• [Record list]:
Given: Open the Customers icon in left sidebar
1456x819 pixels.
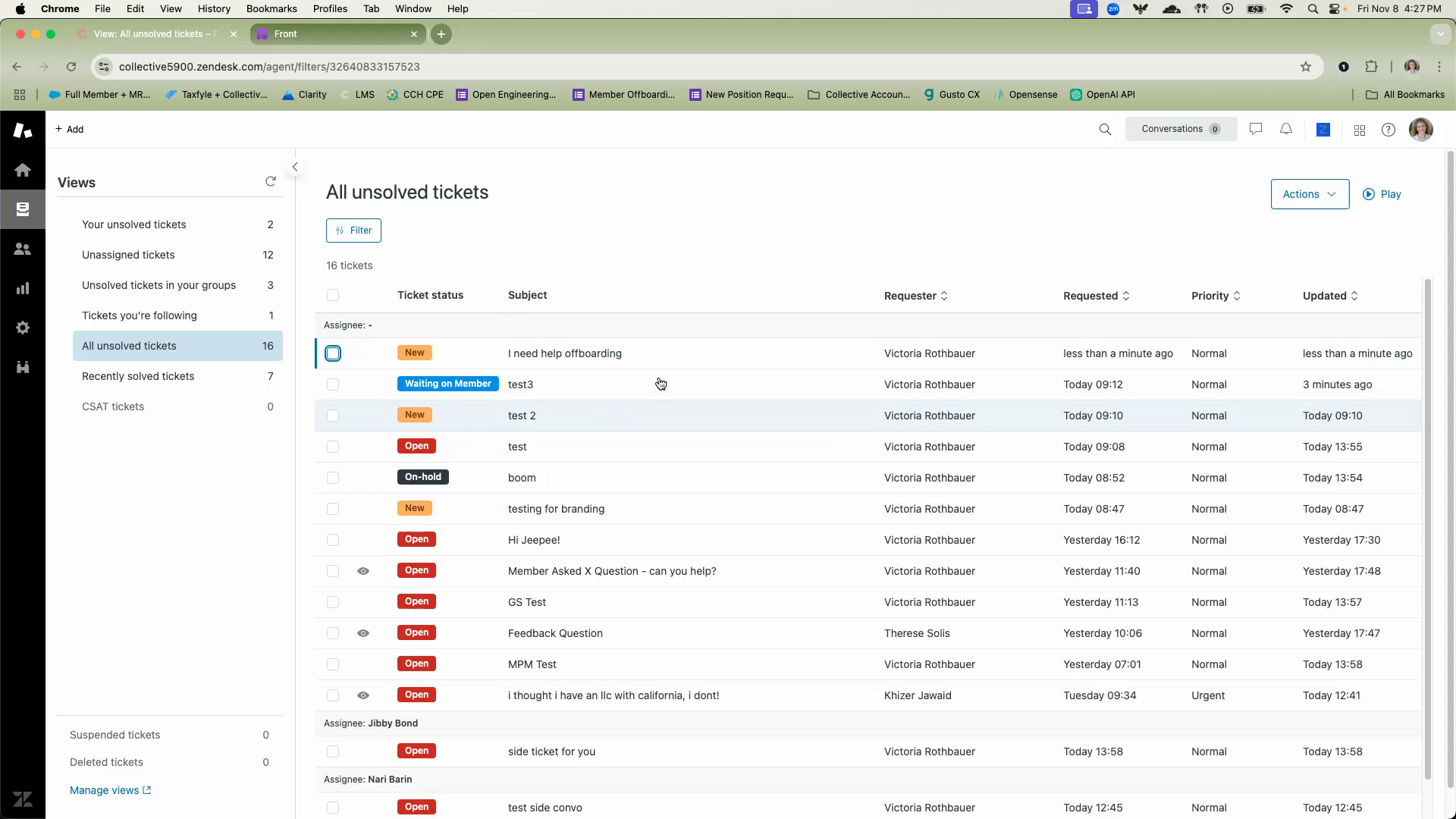Looking at the screenshot, I should 23,249.
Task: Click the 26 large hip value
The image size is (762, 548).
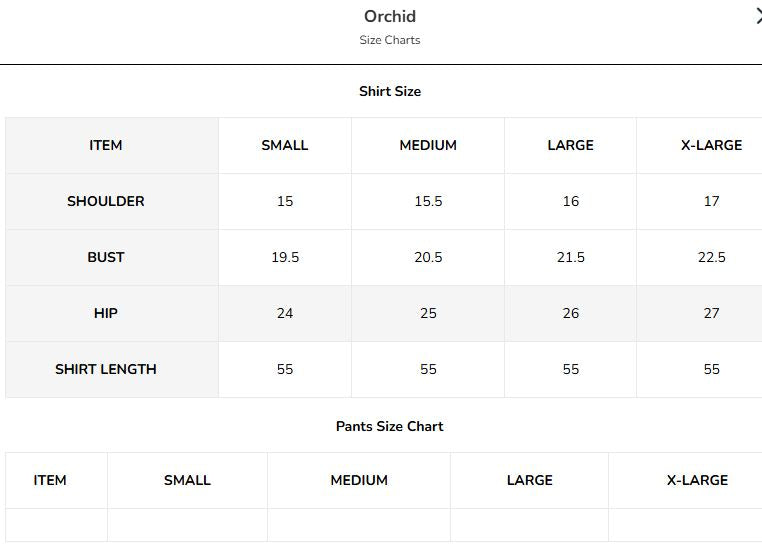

• [What is being asked]: Turn the whole listing above into a JSON list of strings with one string per line. Skip blank lines and leave out the pictures.

• [Correct response]:
[
  "Given: Open the Customers icon in left sidebar",
  "1456x819 pixels.",
  "Looking at the screenshot, I should 23,249.",
  "Task: Click the 26 large hip value",
  "The image size is (762, 548)."
]